Tresa Spaulding Hamson

Personal information
- Listed height: 6 ft 7 in (2.01 m)

Career information
- College: Brigham Young University
- Position: Center

Career history
- 1983, 1985: World University games team

= Tresa Spaulding Hamson =

American basketball player

Tresa Spaulding Hamson was an American basketball player for the BYU Cougars women's basketball team from 1983 to 1987. She was raised in Meridian, Idaho.

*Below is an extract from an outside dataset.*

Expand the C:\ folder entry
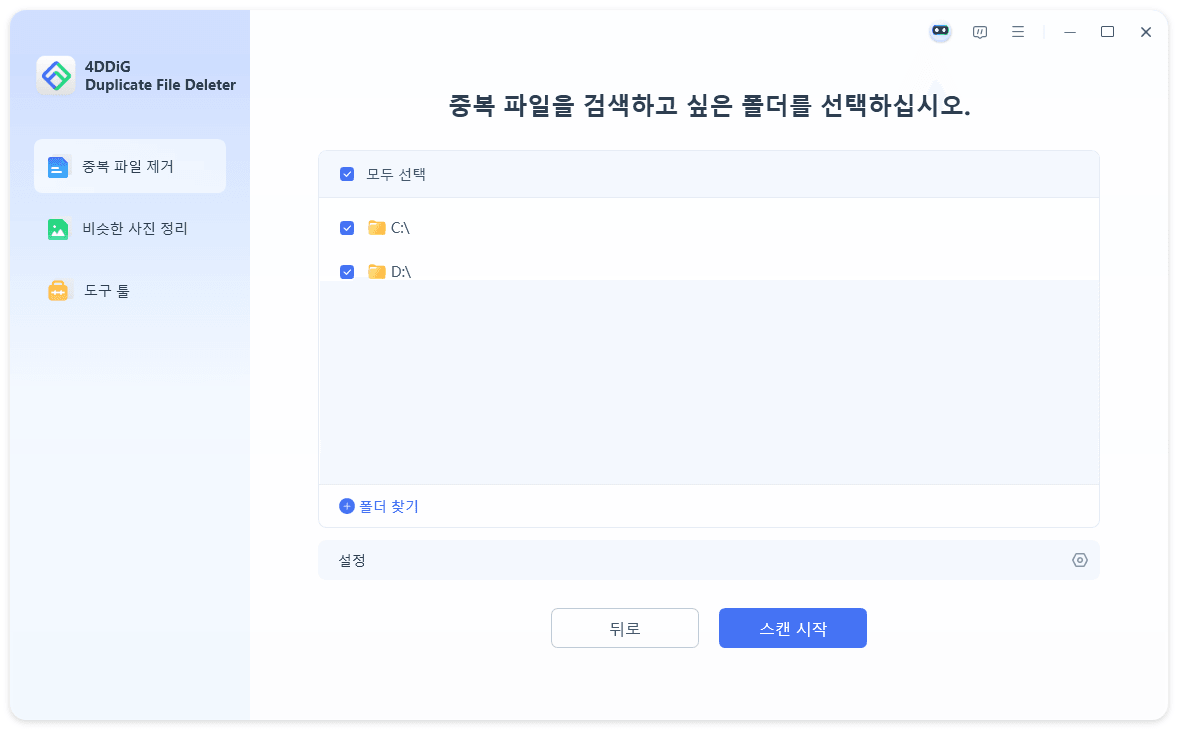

Her freshman year, she was named to the Women's Basketball Yearbook All-American honors first team and was a Street & Smith All-American honorable mention. As a sophomore, she was named First Team All-HCAC, Kodak Division I All-District VII, and American Women's Sports Federation fourth team All-America. Her junior year she was ranked third in the nation for points per game (25.2 average) and seventh in field goal percentage (.636). That same year she also earned HCAC Player of the Year honors and was named Kodak Division I All-District VII. Her senior year, she had the highest points per game in the nation, averaging 28.9, and was also second in the nation in field goal percentage (.652). She again earned the HCAC Player of the Year award, claimed her third straight Kodak Division I District VII award, and was named AWSF First Team All-America, with the designation of "Best Center in America".

During her collegiate career, she also participated as an alternate for the Team USA at the 1984 Olympics. After college, she played two seasons in Europe. In 1998, she was inducted into the BYU Hall of Fame.

Hamson earned two degrees from Brigham Young University: a bachelor's degree in youth leadership, and a master's degree in physical education. Her daughter Jennifer, 6 ft 7 in also played for BYU, starring in both basketball and volleyball. Her son Alan, who stands 7 ft 3 in, joined BYU's basketball team as a walk-on in 2015. Several brothers, sisters, and other family members of Hamson also played for BYU or other teams.

Hamson still holds many records at BYU, including the following:

| Place | Record Name | Record |
|---|---|---|
| Second | Career points | 2,309 |
| Second | Career scoring average | 23.4 |
| Second | Career rebounds | 980 |
| First | field goal percentage (minimum 150 attempts) | .609 |
| First | Career blocked shots | 494 |
| First | Points in a single game | 50 vrs UNM 1987 |
| Second | Points in a single game | 50 vrs UNM 1987 |
| First | Blocks in a single game | 11 vrs Houston in 1986 |
| Third | Season scoring average | 29.8 1986-1987 (also led the nation that season) |

==USA Basketball==
Spaulding played on the 1983 World University games team, coached by Jill Hutchison. She helped the team win the gold medal for the USA team.

Spaulding played for the USA World University Games team in Kobe, Japan in 1985. The team brought home a silver medal, after falling to the USSR. The team trailed by 18 points at one time, mounted a comeback attempt but fell short, losing 87–81. Spaulding averaged 1.0 point per game.